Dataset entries
· · · · · · ·

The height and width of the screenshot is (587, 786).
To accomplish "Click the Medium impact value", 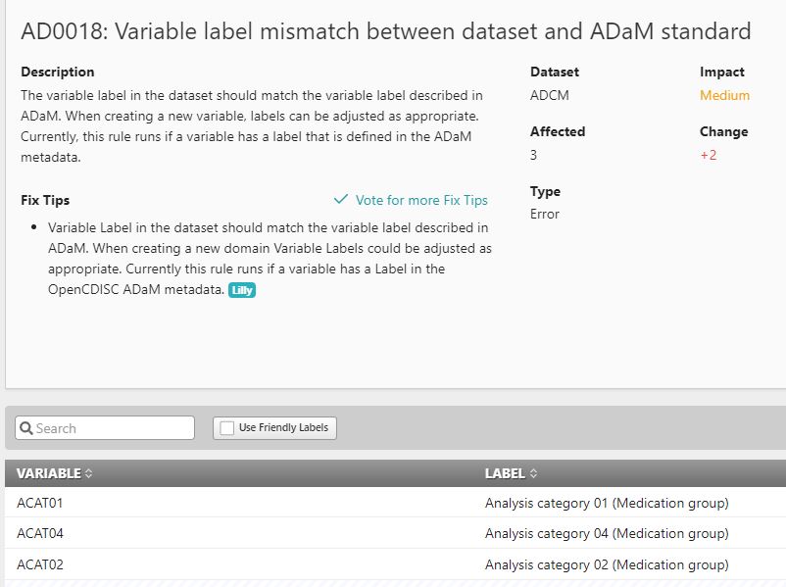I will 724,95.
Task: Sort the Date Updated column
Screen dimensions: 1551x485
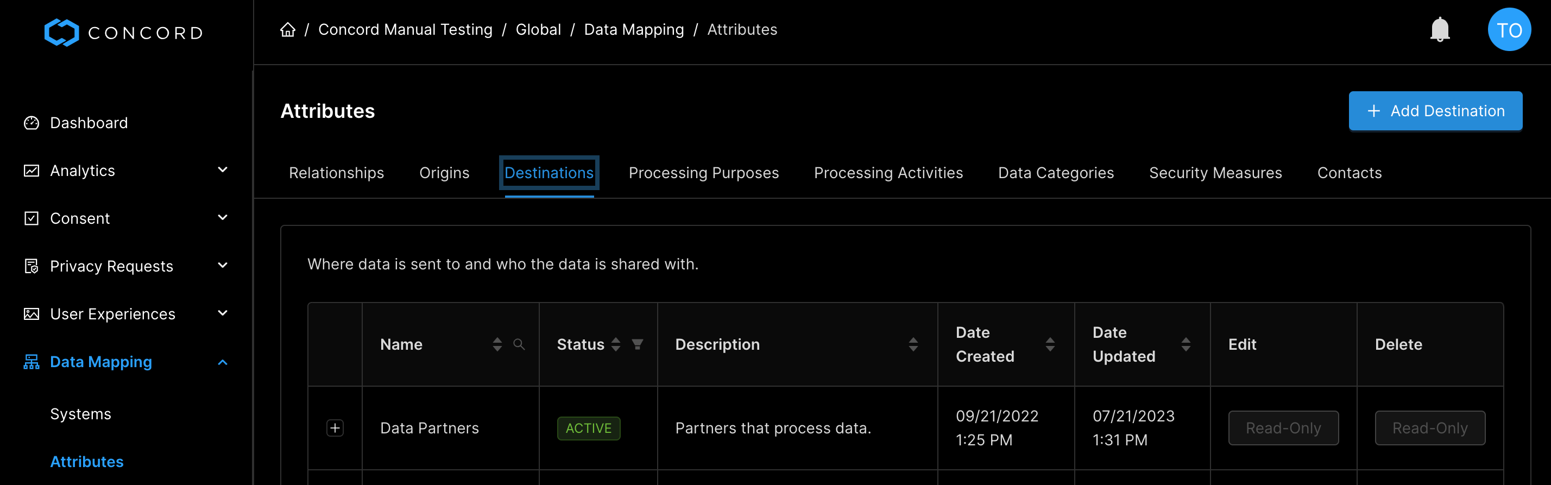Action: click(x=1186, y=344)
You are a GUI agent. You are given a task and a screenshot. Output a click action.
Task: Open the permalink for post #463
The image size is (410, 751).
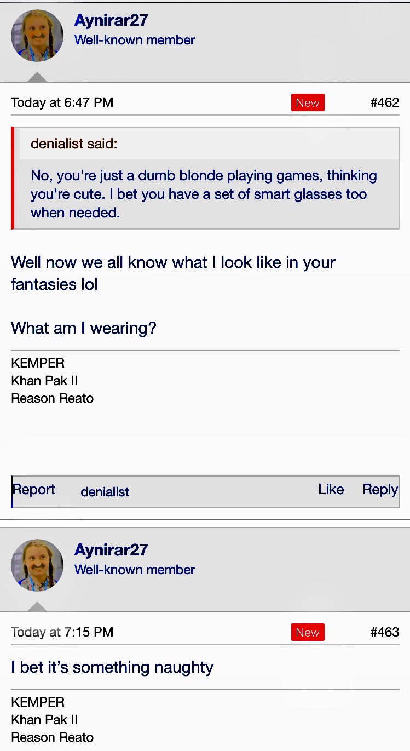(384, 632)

· · · · · · ·

--- What is being asked ---
Reproduce, with no pictures, the lines from the one containing "Task: Sort the Date Updated column" to the end of the records above, exactly and inclusively.

--- Answer to this exercise ---
Task: Sort the Date Updated column
Screen dimensions: 1551x485
Action: click(x=1186, y=344)
You are a GUI agent. You are given a task and a screenshot. Output a click action.
Task: Open the permalink for post #463
The image size is (410, 751).
(384, 632)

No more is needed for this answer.